Background to this inspection
Updated
18 December 2018
We carried out this inspection under Section 60 of the Health and Social Care Act 2008 as part of our regulatory functions. This inspection was planned to check whether the provider is meeting the legal requirements and regulations associated with the Health and Social Care Act 2008, to look at the overall quality of the service, and to provide a rating for the service under the Care Act 2014.
The inspection was unannounced and was carried out on 2 and 12 November 2018 by one inspector.
Before the inspection, the manager completed a Provider Information Return (PIR). This is a form that asks the provider to give some key information about the service, what the service does well and any improvements they plan to make. We reviewed information we held about the service, including previous inspection reports and notifications of significant events the provider sent to us. Notifications are information about specific important events the service is legally required to tell us about. We used the information to help focus the inspection.
During the inspection we spoke with four people who used the service and spoke to two of their family members via telephone following the inspection. We spoke with the manager of the service, the unit manager and four care workers. We looked at care records for five people. We also reviewed records about how the service was managed, including safeguarding records and staff training and recruitment records. We received feedback from three social care professionals and one healthcare professional.
We last inspected the service in May 2017 when we did not identify any breaches of regulation, but rated the service as 'Requires improvement'.
Updated
18 December 2018
Ryde Cottage is a ‘care home’. People in care homes receive accommodation and nursing or personal care as a single package under one contractual agreement. CQC regulates both the premises and the care provided, and both were looked at during this inspection. Ryde Cottage provides accommodation and support for up to seven people living with a learning disability. At the time of the inspection, there were seven people living at the home.
This inspection took place on 2 and 12 November 2018 and was unannounced. The gap in the inspection dates was due the availability of key people, including the people who lived at the service.
Accommodation was arranged over two floors which could be accessed by a staircase. There was an open plan communal area for social interaction and a quiet room for people to use if required. People also had access to an enclosed garden which had seating and tables available.
The home has been developed and designed in line with the values that underpin the Registering the Right Support and other best practice guidance. These values include choice, promotion of independence and inclusion. People with learning disabilities and autism using the service can live as ordinary a life as any citizen.
We last inspected the service in October 2017 when we did not identify any breaches of regulation, but rated the service as 'Requires improvement'. At this inspection, we found improvements had been made.
At the time of the inspection there was not a registered manager in post at the service, there was a manager who had taken over the overall running of the service who had applied to the Care Quality Commission to become registered to manage the home. A registered manager is a person who has registered with the CQC to manage the service. Like registered providers, they are 'registered persons'. Registered persons have legal responsibility for meeting the requirements in the Health and Social Care Act 2008 and associated regulations about how the service is run.

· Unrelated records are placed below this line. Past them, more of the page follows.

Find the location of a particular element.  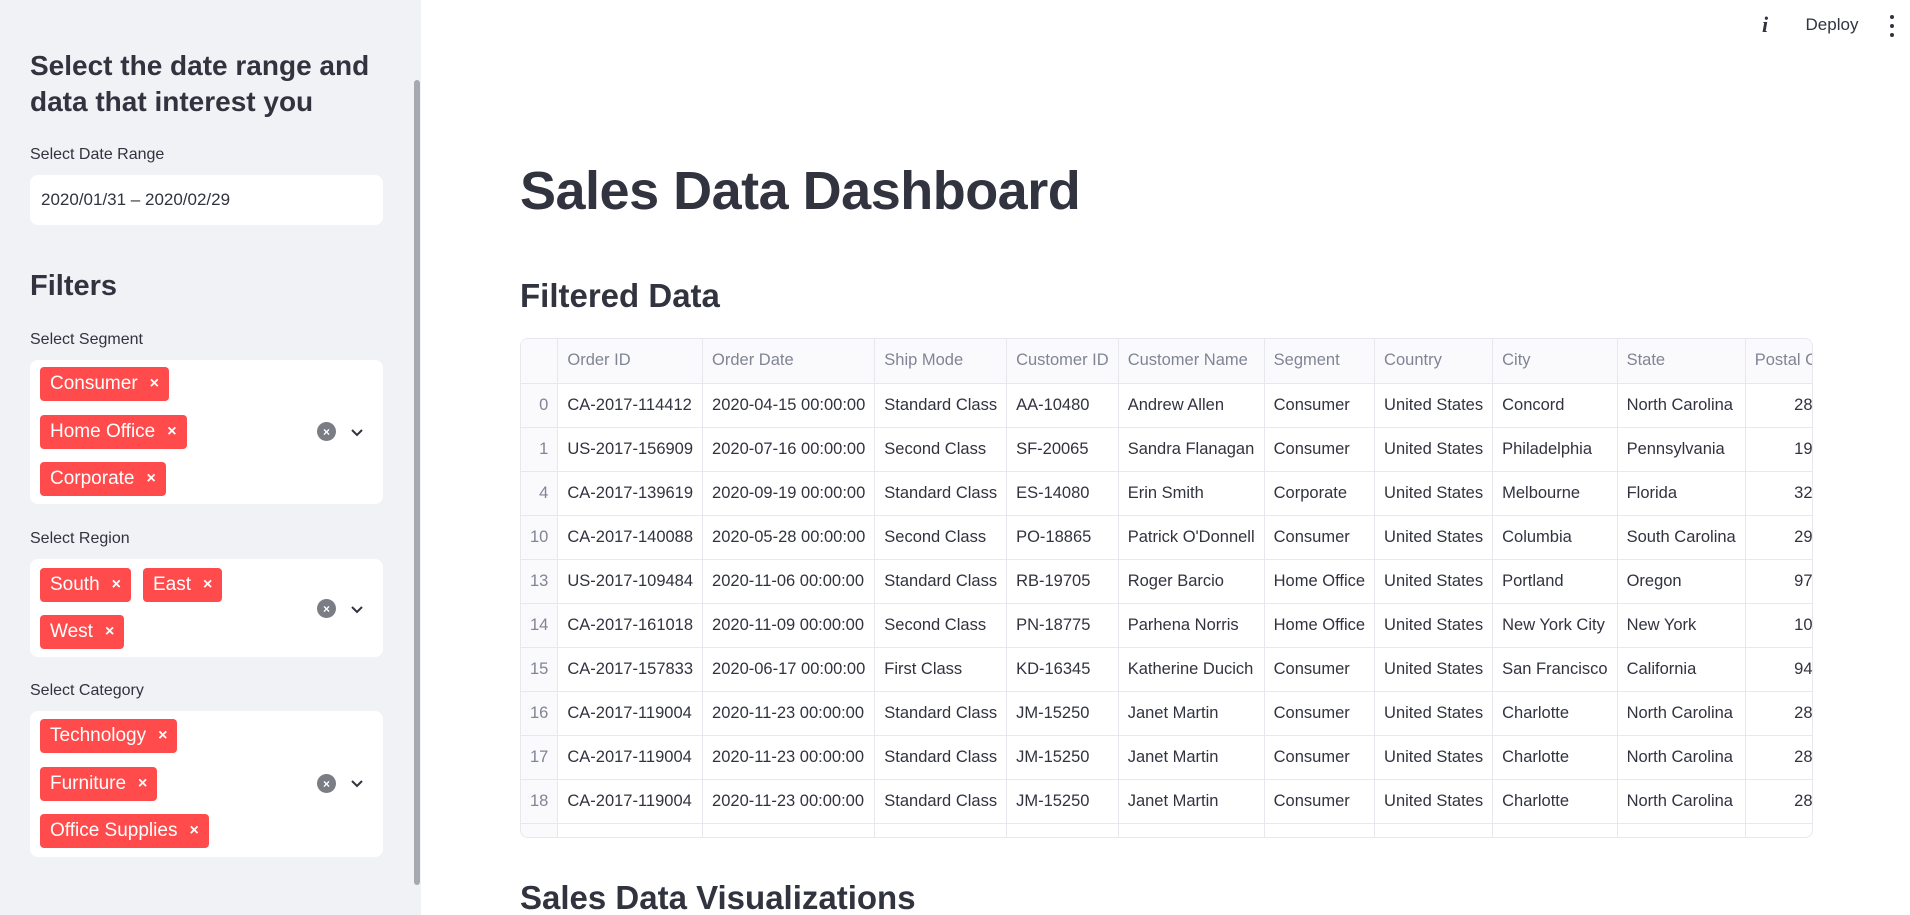

table-cell: CA-2017-161018 is located at coordinates (630, 626).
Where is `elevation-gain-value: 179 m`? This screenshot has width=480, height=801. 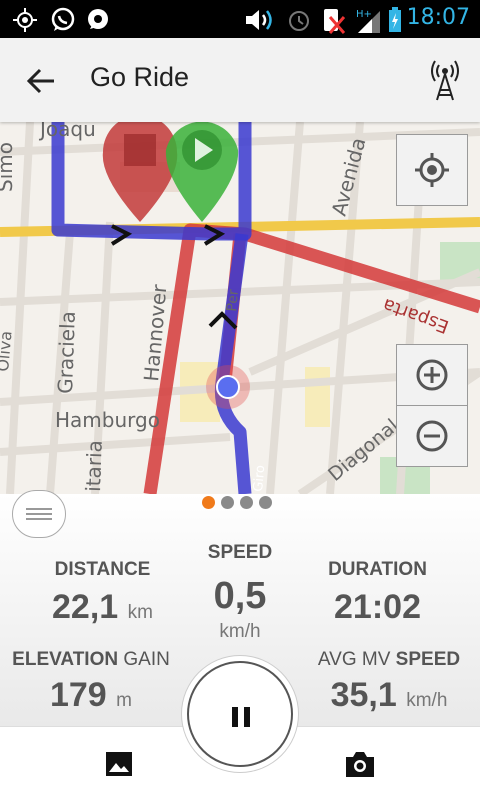
elevation-gain-value: 179 m is located at coordinates (91, 696).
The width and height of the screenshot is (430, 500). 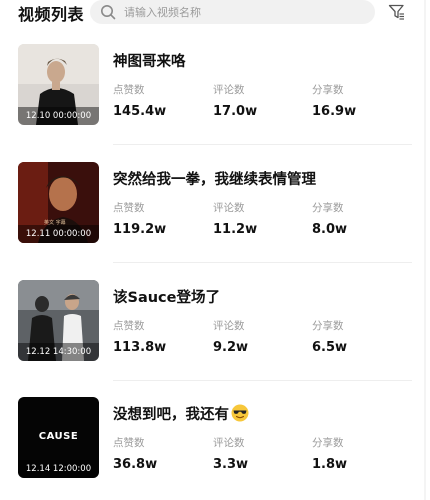 I want to click on stat-shares: 分享数 1.8w, so click(x=362, y=454).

People felt safe living at Ryde Cottage. Staff knew how to identify, prevent and report abuse. Safeguarding investigations were completed and actions were taken in a timely why when safeguarding concerns were raised with the service.
There were sufficient staff employed to meet people's needs; keep them safe and provide them with person-centred support. Appropriate recruitment procedures were in place to ensure only suitable staff were employed.
Individual and environmental risks to people were managed effectively. Risk assessments identified risks to people and provided clear guidance to staff on how risks should be managed and mitigated.
Arrangements were in place for the safe management of medicines. People received their medicines as prescribed. The home was clean and staff followed best practice guidance to control the risk and spread of infection.
People received effective care from staff who were competent, suitably trained and supported in their roles. Staff acted in the best interests of people and followed legislation designed to protect people’s rights and freedom.
Staff understood people’s health needs and people had access to health professionals and other specialists if they needed them. Procedures were in place to help ensure that people received consistent support when the moved between services.
People were provided with individualised, person-centred care. Care plans contained detailed information to enable staff to provide care and support in a personalised way. People were empowered to make choices about all aspects of their lives. They had access to a range of activities suited to their individual interests.
Staff developed caring and positive relationships with people and were sensitive to their individual choices. People were treated with dignity and respect and staff protected people’s privacy.
The management team and staff worked collaboratively with other health and social care professionals to help ensure there was a co-ordinated approach to the delivery of effective care and support.
People, their families and staff had the opportunity to become involved in developing the service.
There were robust auditing and quality assurance processes to place to allow ongoing learning and development.